62% of responses found some of the terminology in HSG245 to be unhelpful and 88% found the differentiation between Root Cause and Underlying Cause to be either awkward, unnecessary or unprecedented.

 

  • HSG245 ‘Investigating accidents and incidents...’ states that ‘Root causes are generally management, planning or organisational failings’; it also defines Underlying Cause as ‘the less obvious ‘system’ or ‘organisational’ reason’ for adverse events.
  • Contract Research Report 344/2001, ‘Accident investigation-The drivers methods and outcomes’, describes the need for employers to identify Immediate Cause and Underlying Cause. It makes no mention of any differentiation between Root Cause and Underlying Cause. CRR 344/2001 appears to use the term Underlying Cause to describe the managerial and organisational shortfalls that HSG245 [separately] labels as both Root Cause and Underlying Cause.
  • HSG65 ‘Successful health and safety management’ states that ‘Underlying causes are the management and organisational factors which explain why the event occurred’ and that these include...

 

  • The adequacy of health and safety policy.
 
  • How work is controlled, co-ordinated and supervised.
 
  • How the co-operation and involvement of employees is achieved.
 
  • The adequacy of the communication of health and safety information.
 
  • How competency is achieved and tested (including the provision of health and safety assistance).
 
  • The adequacy of planning, risk assessment and the design of RCSs.
 
  • The adequacy of measuring and monitoring activity.
 
  • The adequacy of review and audit arrangements. (p.63.).

 

  • In view of the distinctions made by HSG245 ‘Investigating accidents and incidents...’ a number of responses queried the identification of ‘Unsafe Acts’ as a category of Underlying Cause at p.4. of HSG245.
  • The grouping of RIDDOR Dangerous Occurrences with ‘near miss’ events was considered to be potentially misleading.
  • The use of the term ‘adverse event’ in HSG245 ‘Investigating accidents and incidents...’ drew a large number of responses. Equally large were the numbers that questioned the definitions offered on p.2. of HSG245. Many respondents considered; 1) that the information accompanying the labeled (‘near miss’ and ‘undesired circumstance’) scaffold diagrams was inadequate and potentially mis-leading; and 2) that the defining of ‘untrained nurses handling heavy patients’ as being an ‘undesired circumstance’ required explanation.
  • In addition, paragraph 3. of p.6. indicates that an ‘undesired circumstance’ can translate ‘into a near miss’. As such, it was felt that it (undesired circumstance) should have been placed into a category of its own. This may have allowed for clearer explanation and a measure of justification for its inclusion. As it stands, respondents that discussed the point in detail queried the whereabouts of ‘contributory cause’.
  • All of the respondents who discussed paragraph 2, p.6. of HSG245 felt that its comments were both erroneous and misleading. Most discussed section 3(1) of the Health and Safety at Work etc Act 1974 and cited R v Board of Trustees of the Science Museum [1993] 1 W.L.R 1171.

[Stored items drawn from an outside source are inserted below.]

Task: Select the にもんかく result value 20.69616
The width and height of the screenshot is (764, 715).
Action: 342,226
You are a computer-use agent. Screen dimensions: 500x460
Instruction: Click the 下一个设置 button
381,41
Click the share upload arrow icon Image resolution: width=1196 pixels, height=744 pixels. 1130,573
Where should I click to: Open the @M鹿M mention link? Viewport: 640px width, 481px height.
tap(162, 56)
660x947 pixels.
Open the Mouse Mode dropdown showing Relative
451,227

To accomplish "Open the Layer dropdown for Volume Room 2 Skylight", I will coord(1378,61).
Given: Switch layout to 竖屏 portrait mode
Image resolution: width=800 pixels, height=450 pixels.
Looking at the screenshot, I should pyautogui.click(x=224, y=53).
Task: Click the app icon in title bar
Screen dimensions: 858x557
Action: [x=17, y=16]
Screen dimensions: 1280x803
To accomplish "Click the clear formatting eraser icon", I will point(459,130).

    The majority considered that the closing line of paragraph 7, p.6. could have been included in paragraph 2 along with the inclusion of the term ‘non-employees’ instead of, or as well as, ‘the public’.

In addition to responses or communications arising from the interim summary, responses were invited in order to generate discussion on...

  • The meaning or possible meaning of Root Cause and Underlying Cause within the field of Industrial Accident Investigation.
  • The potential effects of, and problems for, HSG245 due to the definitions it has used.
  • The potential utility of HSG245 in an adversarial setting.
  • With reference to the Causal Spectrum (IIAI 1997), whether Underlying Cause (and possibly root cause) has been ‘relocated’.

 

Communications were still being received regarding (in particular) the worked example on pages 21-34 of HSG245 prompting the Examinations Panel to utilise that ‘adverse event report’ as the subject of a secondary investigation.